Ее взгляд задумчиво покоился на лице Норы. Когда Нора жила здесь, Сузи быстро к ней привыкала. Но стоило Норе появиться неожиданно, как сегодня, и вместе с нею в дом вихрем врывалась толпа призраков. Отто в черном мундире. Его смерть в мирное время, когда все повсюду зажили мирной жизнью. Карнавальные балы, хлопанье вылетающих пробок. А вот и Антон, который стрелял в Отто Бентгейма, жалкий и гордый стоит перед судом. Интересно, он все еще в сумасшедшем доме? Ни одна душа больше не вспоминает о нем. Только я вспоминаю каждый божий день… Призраки развеялись, Сузи отвела взгляд от Норы.

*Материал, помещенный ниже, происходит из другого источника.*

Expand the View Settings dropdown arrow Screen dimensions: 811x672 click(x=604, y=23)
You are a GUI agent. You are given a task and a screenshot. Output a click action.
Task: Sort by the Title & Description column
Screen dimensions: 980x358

— К слову сказать, забастовки. В Бинзгейме никто не голодает, — сказала Гельферих.

— Нет, конечно, — спокойно ответила Сузи. — К счастью, у всех есть работа… Пойду в сад, спрошу, не нужно ли чего господам, — добавила она.

Выходя, Сузи видела, что Шпрангер говорит по телефону. Ее обнаженные, округлые руки быстро двигались, убирая со стола.

— Дитя мое, — сказал Кастрициус, — нам больше ничего не нужно. Скоро будем ужинать. Хорошо бы гостям перед отъездом поесть горячего. Передай это Гельферих.

Шпрангер, возвращаясь из дому, прошел мимо нее.

— Кое-где уже все улеглось, а кое-где, наоборот, только начинается. Русские ввели в действие танки по всей зоне…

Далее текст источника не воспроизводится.